Os convertisteis de los ídolos a Dios, para servir al Dios vivo y verdadero.
Toda nuestra vida, desde el momento de la conversión hasta el final de nuestra carrera terrenal, debiera estar caracterizada por un espíritu de servicio, diligente e inteligente. Este es nuestro gran privilegio, por no decir nuestra santa obligación. No importa cuál sea nuestra esfera de acción, línea de vida o profesión; desde que nos hemos convertido, tenemos que hacer una cosa: servir a Dios.
Jamás debemos perder de vista que hemos sido convertidos para servir a Dios. El resultado de la vida que poseemos debe tomar siempre la forma de servicio al Dios vivo y verdadero. En nuestra vida como inconversos, dábamos culto a los ídolos y servíamos a diversos placeres y malos deseos; ahora, por el contrario, adoramos a Dios en espíritu (véase Jn. 4:24), y somos llamados a servirlo con todas nuestras facultades.

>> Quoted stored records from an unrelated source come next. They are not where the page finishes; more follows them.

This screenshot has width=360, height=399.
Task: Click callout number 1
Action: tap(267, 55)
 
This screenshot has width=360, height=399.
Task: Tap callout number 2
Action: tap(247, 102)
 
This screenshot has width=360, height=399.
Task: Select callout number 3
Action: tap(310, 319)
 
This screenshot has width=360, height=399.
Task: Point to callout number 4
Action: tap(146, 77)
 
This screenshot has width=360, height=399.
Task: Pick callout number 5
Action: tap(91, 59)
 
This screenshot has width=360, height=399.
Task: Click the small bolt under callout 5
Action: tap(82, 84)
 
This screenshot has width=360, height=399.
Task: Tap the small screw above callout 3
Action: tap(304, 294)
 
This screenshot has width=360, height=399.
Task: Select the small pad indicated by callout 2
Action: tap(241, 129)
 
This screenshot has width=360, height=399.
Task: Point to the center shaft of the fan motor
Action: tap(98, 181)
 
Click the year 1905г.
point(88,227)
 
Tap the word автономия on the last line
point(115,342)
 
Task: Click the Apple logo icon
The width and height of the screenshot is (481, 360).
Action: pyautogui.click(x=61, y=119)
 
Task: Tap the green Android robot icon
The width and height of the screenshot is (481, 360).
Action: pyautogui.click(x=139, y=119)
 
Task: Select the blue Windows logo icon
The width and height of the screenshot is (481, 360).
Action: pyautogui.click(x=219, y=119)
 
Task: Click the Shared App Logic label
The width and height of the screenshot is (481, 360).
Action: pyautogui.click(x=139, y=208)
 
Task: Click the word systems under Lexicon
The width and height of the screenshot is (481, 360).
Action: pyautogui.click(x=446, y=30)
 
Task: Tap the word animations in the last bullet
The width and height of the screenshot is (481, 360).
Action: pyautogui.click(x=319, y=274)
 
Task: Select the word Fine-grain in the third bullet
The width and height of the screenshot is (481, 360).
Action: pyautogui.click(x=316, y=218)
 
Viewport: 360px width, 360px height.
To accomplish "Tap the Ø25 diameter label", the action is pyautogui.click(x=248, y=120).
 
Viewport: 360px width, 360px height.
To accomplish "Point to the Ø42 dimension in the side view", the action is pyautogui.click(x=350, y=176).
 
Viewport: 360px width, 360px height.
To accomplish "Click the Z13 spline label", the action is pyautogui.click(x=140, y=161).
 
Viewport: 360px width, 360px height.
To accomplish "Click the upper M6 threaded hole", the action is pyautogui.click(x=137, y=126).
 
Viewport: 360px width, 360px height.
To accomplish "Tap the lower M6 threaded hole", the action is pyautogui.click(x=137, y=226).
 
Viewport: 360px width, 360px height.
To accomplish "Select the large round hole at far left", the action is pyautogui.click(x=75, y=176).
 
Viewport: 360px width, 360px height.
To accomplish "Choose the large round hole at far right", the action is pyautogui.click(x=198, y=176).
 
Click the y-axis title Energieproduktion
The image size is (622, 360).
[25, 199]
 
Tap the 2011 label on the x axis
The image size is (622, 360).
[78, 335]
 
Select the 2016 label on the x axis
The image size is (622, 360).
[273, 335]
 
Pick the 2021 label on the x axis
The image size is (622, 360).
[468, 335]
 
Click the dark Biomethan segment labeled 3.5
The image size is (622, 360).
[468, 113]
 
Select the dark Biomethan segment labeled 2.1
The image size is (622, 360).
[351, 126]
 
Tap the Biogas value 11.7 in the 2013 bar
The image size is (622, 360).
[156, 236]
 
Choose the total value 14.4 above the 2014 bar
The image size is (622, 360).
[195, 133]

Todo lo que en este mundo no pueda hacerse como para Cristo, no debería hacerse. Esto simplifica considerablemente la cuestión. Es nuestro privilegio hacerlo todo en el nombre del Señor Jesús y para la gloria de Dios. A veces oímos hablar de un oficio «secular», en contraste con lo que es «sagrado». Ponemos en duda la exactitud de tal distinción. Pablo hacía tiendas (véase Hch. 18:3) y plantaba iglesias (véase 1 Co. 3:6); pero en ambas cosas servía al Señor Jesucristo. Todo lo que un cristiano hace debe ser sagrado, porque se hace como servicio a Dios. Tener esto en cuenta nos permitirá conectar los deberes más simples de la vida diaria con el Señor mismo, e introducirlo a él en ellas. De este modo, en lugar de considerar las obligaciones de nuestro oficio como un obstáculo para nuestra comunión con Dios, las convertiríamos en una ocasión para acudir a él en busca de sabiduría y gracia, para desempeñarlas correctamente, a fin de que su santo nombre sea glorificado en los detalles más minuciosos de la vida diaria.